The ones I hate most are things like... "By Grabthar's Hammer!" and the like.  They make me cringe and it's just too forced.  I like incorporating certain elements, like in one passage I wrote... "I couldn't break him out of jail.  They had him locked up tighter than a virgin's knickers and..."  Is that an expression we would use?  no.  But in my world... it's completely appropriate and especilly to the person who said it.  Also.. a modern reader wouldn't find anything difficult to understand.  I think coining phrases is alright, especially if your character has a particular way of speaking, but to take "Oh my god, look at that!" and turn it into... "Oh Julianos' beard, look at that!" it just gets painful to read.


On the subject of blood and gore... that's a whole different matter.  I'll put it in another post.


----------



## Graylorne (Dec 27, 2013)

T.Allen.Smith said:


> As far as modern curse words are concerned, I don't try to make them fit into any obsolete pronunciation. I also don't invent my own curses. This is a matter of style, but since I don't write with a bunch of "thees" and "thous", I see no reason to alter any other words, cussing included.



Ho even! (That's Dutch for 'wait a moment') 
I  write fantasy with a historical flavor, so I try not to use expressions that clearly don't fit. I do not use thees and thous because they're most of the time silly and wrong. For the same reason do I try to use swear words that fit in my story. That is indeed a matter of style.

In my present WIP I have a girl who exclaims, 'Otha! There goes our mission.' Or elsewhere, 'What by Otha's Tits is a dirigible?' These follow logically out of her thinking processes. A Roman swearing 'By Jove' is perhaps unoriginal, but they did say that. And many many latin vulgarities as well.

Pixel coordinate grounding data
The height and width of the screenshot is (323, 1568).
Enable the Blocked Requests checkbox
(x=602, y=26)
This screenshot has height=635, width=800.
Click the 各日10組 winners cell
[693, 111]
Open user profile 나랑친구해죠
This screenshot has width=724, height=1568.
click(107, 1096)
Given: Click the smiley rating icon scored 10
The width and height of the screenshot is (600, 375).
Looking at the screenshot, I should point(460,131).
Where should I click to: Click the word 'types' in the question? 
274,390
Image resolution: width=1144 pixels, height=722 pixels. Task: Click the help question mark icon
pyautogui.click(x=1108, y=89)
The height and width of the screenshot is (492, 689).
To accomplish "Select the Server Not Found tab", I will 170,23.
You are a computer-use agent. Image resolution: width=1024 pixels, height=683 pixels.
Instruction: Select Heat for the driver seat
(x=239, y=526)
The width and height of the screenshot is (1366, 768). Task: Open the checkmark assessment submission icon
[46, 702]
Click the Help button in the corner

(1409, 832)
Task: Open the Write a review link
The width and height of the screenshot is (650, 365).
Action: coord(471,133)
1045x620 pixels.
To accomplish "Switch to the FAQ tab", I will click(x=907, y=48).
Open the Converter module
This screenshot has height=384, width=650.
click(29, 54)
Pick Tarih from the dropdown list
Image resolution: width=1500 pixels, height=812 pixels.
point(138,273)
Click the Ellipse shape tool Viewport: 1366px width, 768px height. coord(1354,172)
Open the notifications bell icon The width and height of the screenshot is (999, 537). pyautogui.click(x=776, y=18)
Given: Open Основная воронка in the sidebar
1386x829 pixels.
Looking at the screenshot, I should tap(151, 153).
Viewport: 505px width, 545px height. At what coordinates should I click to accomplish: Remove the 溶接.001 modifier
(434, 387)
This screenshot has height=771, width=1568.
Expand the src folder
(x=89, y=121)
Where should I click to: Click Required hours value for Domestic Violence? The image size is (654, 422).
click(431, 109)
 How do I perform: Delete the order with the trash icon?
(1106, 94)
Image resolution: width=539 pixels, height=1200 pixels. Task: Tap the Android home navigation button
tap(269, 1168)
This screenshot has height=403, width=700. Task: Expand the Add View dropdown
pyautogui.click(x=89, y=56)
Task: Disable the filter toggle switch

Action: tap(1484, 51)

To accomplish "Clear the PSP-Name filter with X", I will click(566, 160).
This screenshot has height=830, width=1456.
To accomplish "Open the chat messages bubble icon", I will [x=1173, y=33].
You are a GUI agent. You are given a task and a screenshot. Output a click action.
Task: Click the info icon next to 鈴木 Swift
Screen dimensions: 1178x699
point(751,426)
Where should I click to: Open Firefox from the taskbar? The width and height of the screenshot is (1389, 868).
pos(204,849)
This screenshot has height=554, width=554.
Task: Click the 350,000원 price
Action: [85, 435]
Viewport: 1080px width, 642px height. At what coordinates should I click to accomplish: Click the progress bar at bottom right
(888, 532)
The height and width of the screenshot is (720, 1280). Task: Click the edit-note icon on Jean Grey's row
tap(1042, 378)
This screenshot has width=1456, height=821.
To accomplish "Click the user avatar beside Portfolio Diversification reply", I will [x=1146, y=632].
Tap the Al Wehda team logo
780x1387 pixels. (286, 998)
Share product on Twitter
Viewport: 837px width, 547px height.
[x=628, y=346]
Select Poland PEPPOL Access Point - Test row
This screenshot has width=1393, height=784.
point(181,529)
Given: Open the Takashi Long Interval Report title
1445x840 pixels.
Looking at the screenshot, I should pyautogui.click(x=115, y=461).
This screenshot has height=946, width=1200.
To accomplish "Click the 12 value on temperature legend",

* **Work request A**
In the forum discussion on fantasy swearing, what does the Dutch expression "Ho even!" mean?
* **Work request B**
Continue the forum discussion on fantasy swearing from its final sentence.

* **Task answer A**
It means "wait a moment."

* **Task answer B**
I recently bought a great book, _Holy Sh*t_, by Melissa Mohr. It gives an explanation of the history of swearing. Very helpful


----------



## Caged Maiden (Dec 27, 2013)

I tend to be desensitized by the sight of blood.  I've seen it more than most people, I actually enjoy the sight and feel of it, and I've had plenty of other people's on my hands.

I'm not sure what makes peopel nervous about blood.  When my coworker's diabetic leg ulcer exploded at work one day, I carefully helped her to a seat, held her leg up for her, and put pressure on the wound while the manager tried to hand me paper towels with shaking hands.  I told her to go call an ambulance, since the old woman who was bleeding couldn't apply pressure to her own leg.  Nothing about that experience bothered me in the least.  blood washes off and I merely saw a person in need of help.  

I'm not sure whether people are squeamish about touching blood because of fear of disease or whether it's a fundamental instinct signalling danger, but it doesn't affect me.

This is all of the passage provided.